— start of RAW DATA —

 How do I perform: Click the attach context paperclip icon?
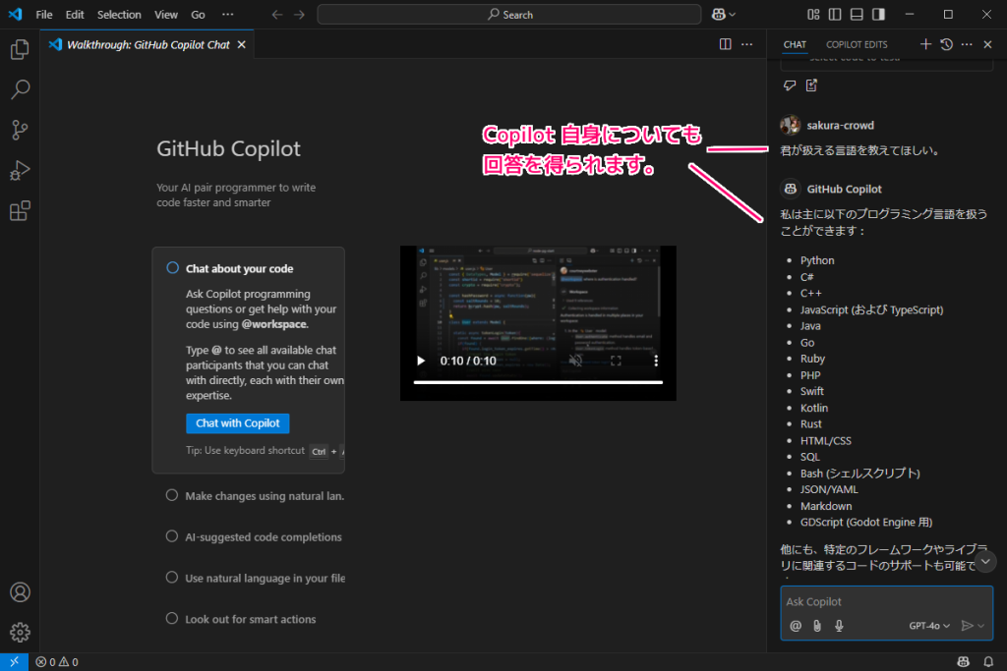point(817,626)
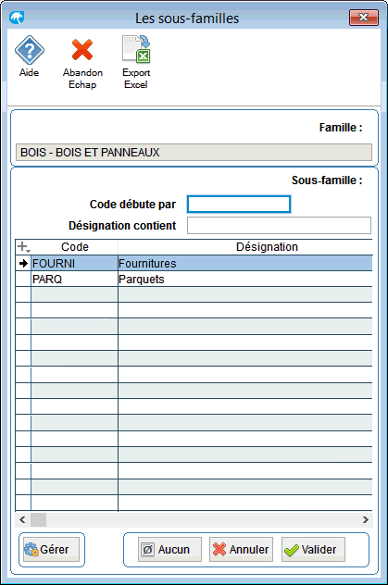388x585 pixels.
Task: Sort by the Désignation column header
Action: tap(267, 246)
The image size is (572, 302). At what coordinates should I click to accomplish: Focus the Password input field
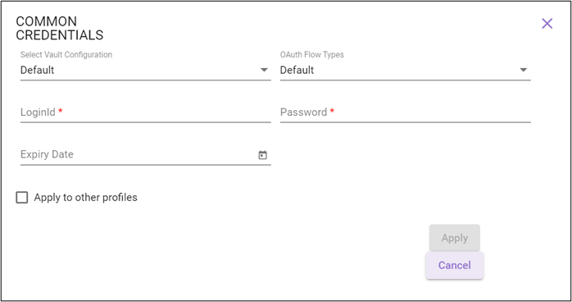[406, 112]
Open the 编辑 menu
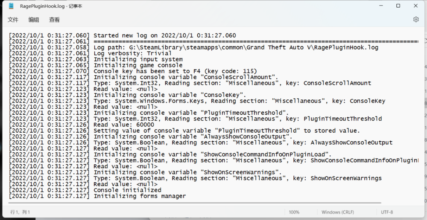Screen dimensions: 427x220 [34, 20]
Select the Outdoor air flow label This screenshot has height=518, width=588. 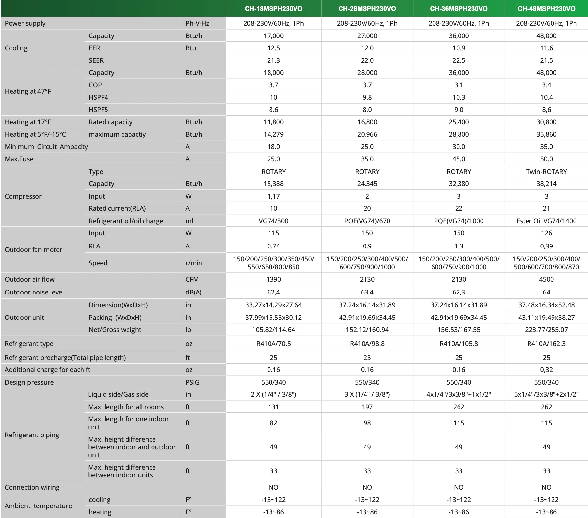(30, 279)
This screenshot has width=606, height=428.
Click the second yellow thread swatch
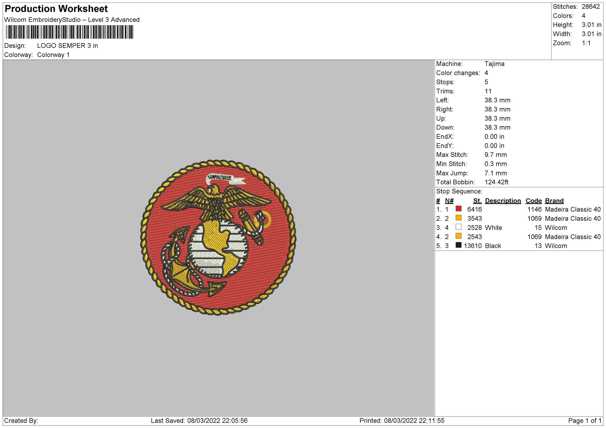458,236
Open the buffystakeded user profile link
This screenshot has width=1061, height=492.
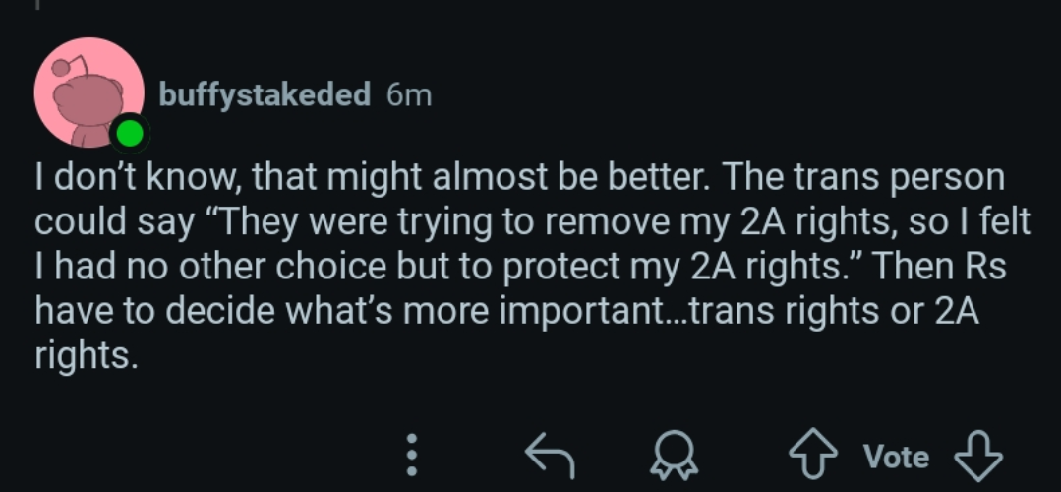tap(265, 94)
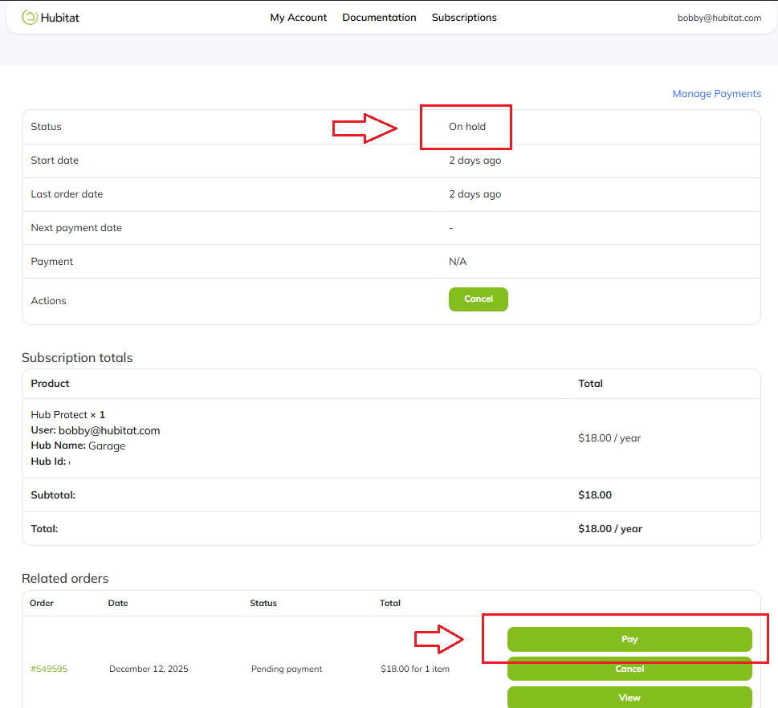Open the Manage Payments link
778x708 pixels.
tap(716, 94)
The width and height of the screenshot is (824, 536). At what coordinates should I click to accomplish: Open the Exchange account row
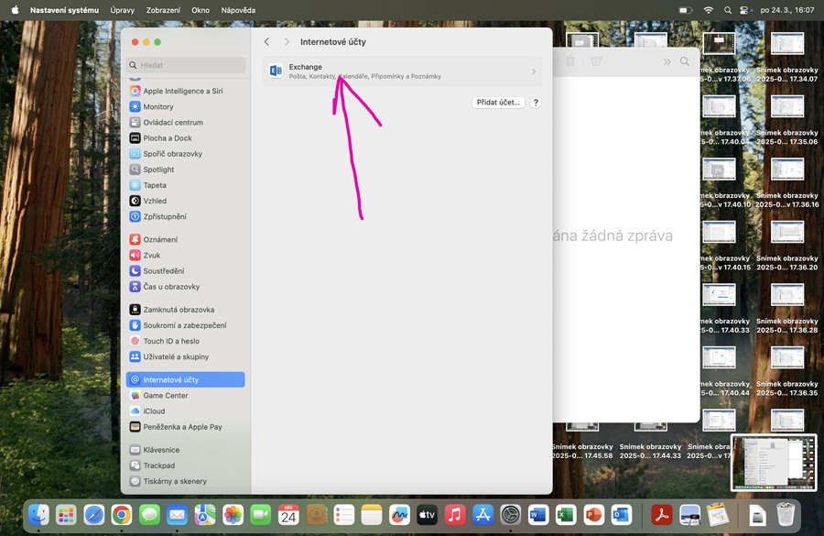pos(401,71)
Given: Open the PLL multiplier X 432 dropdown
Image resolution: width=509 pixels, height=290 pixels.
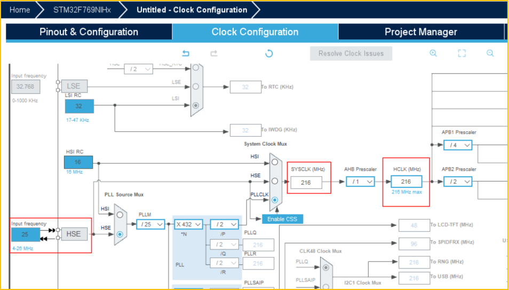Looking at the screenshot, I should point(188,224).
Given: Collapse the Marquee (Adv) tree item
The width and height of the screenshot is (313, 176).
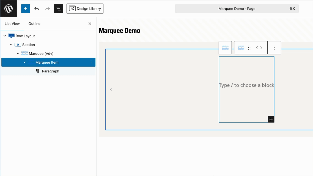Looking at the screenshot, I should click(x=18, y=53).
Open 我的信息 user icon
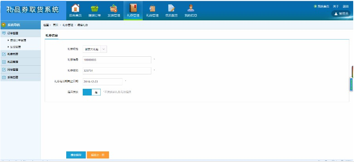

— end of RAW DATA —

Could you copy out the lines word for word, starting at the one that contains "The width and height of the screenshot is (824, 536)." and ending at the last line, leaving out the pictures?

The width and height of the screenshot is (824, 536). At what coordinates should I click to accomplish: Open the Exchange account row
pos(401,71)
Given: Open the PLL multiplier X 432 dropdown
Image resolution: width=509 pixels, height=290 pixels.
Looking at the screenshot, I should point(188,224).
Given: Collapse the Marquee (Adv) tree item
The width and height of the screenshot is (313, 176).
Looking at the screenshot, I should click(x=18, y=53).
Open 我的信息 user icon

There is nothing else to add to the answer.